Please learn from my ignorance. I truly did not realize what I was signing up for. Everyone has different circumstances so it truly isn’t fair to compare each other. Emotions can get the best of us if we lead with our hearts.

We can’t see the future. No one can. There are no guarantees in life. The only constant is change. The changes became overwhelming for me.

It effects the caregiver the most but spills over to husbands and children too. Of course, the elder is effected as well.

For what it’s worth, I would not ever be a primary caregiver again. It destroyed the mother/daughter relationship and now I grieve for what could have been.

You may want to consider not putting yourself in the same situation as I did.

It’s a very isolated life. You will no longer be free to socialize with friends. You will miss privacy with your spouse and children.

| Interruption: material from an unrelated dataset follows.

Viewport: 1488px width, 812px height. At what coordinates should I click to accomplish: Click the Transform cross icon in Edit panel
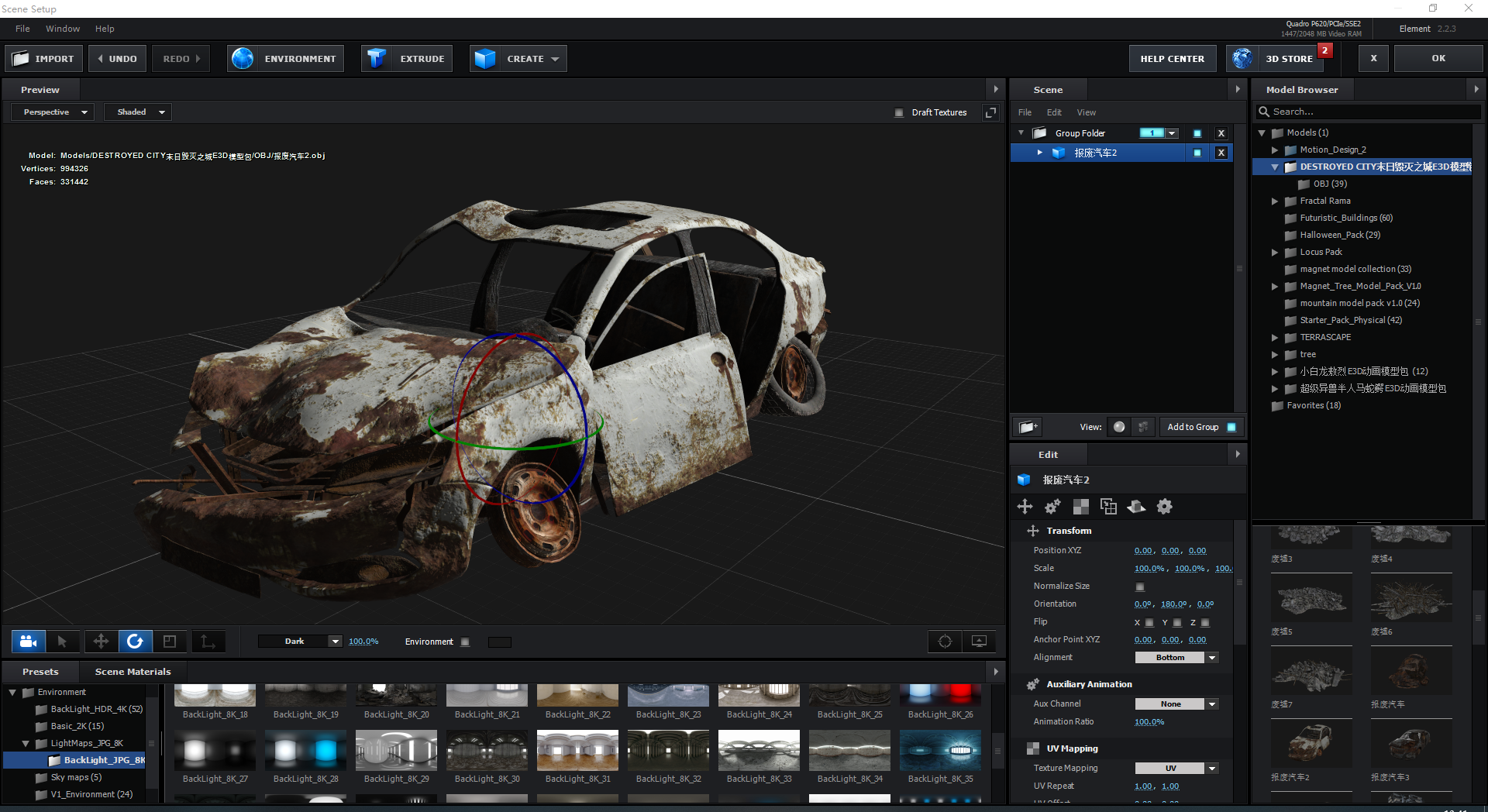pos(1025,507)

I tried. I failed. I’d like to think that I succeeded in some areas. I think if all involved were to be completely honest they would have to say that I wasn’t a complete failure even though they did their best to make me believe that I was. It’s horrible how those of us who have done the most, sacrificed everything, set ourselves up for the worst betrayal.

I have cried a river. It’s okay. I had to release the pain. I have much to be thankful for in spite of everything. I have to remind myself of that because otherwise I could allow myself to go into a very dark place. As it is I suffer from bouts of depression.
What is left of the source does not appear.